If this report was issued a decade ago, why are our shortcomings not only persistent but even getting worse? The NPR report offers several plausible explanations and a suggestion:
- Quoting Francis Collins, former NIH Director, the US is “actually very innovative in making these kinds of breakthroughs, but we do very poorly in providing them to our population.”
- In addition, US lawmakers do not like talking about how we lag behind other countries for a simple reason: “The problem with foreign countries is that they’re not in someone’s congressional district.”
- The report continues that getting policy ideas from other countries to make small but important improvements is just an obvious move. “[T]here are dozens and dozens of countries on almost every continent of the world that have outperformed the United States for 50 years… It’s worth taking a look at what they’ve done and Americanizing it – you don’t have to take it right off the shelf.”
What is only obliquely mentioned in the NPR report about why we are in such bad shape and what we can do about it is a basic political reality. For decades – not only since the Trump era – the Republican Party has routinely voted against initiatives at the national level that have been promulgated by Democrats that would address our problems; such initiatives do closely resemble policies that have been in place – and yielded positive results – in some of our peer nations for at least three generations.
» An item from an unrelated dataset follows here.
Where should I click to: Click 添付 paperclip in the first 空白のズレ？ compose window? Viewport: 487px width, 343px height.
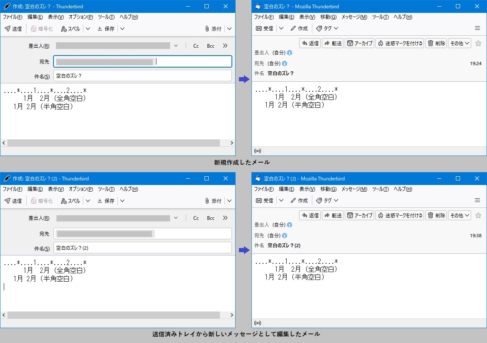213,29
Some of these include compromises to the Affordable Care Act and consistent threats to outright repeal it; opposition to raising the minimum wage; opposition to paid family and parental leave; opposition to safety measures on our rail system; opposition to gun safety legislation; anti-union initiatives; initiatives to restrict voting access and other anti-democratic moves, with their roots in racism and increasing exponentially in the past couple of years; and the rolling back of women’s right to control their own bodies. This is only the tip of the iceberg.
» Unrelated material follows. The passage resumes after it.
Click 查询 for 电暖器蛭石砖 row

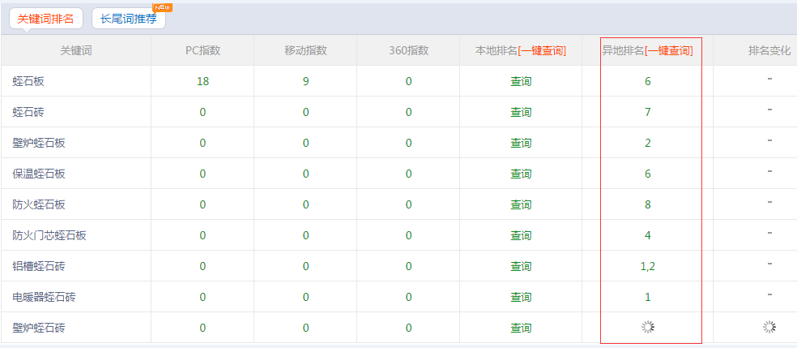pos(521,297)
These examples are not to say that Democrats and Democratic legislation are always perfect. However, because Americans are now much more progressive in their overall outlook, and thus much closer to the stances of our sister nations (even if we do not realize it), the right-leaning positions of the GOP on most issues like these are way out of step with the majority of Americans.
Republican opposition to so many progressive initiatives lies at the base of our low ranking in the World Happiness Reports and our measures as a nation on life expectancy and maternal mortality. The remedy? All US citizens of voting age who have any concern whatsoever with how Republican legislators have steered our nation’s direction must, at minimum, vote in every primary and election – and vote for candidates who will truly represent their own views (which, over time, turns out to be Democrats).
In addition to voting, we can and should participate in the democratic process in every way we can, according to our own skills, abilities, time, situations, and financial health. Thanks primarily to Republicans – over time, not just recently – the US is in a very fraught situation on many levels. For our own sakes and those of our descendants, we cannot continue to hand over the reins of our democratic republic to officials who do not believe in basic democratic principles and who actively work against them.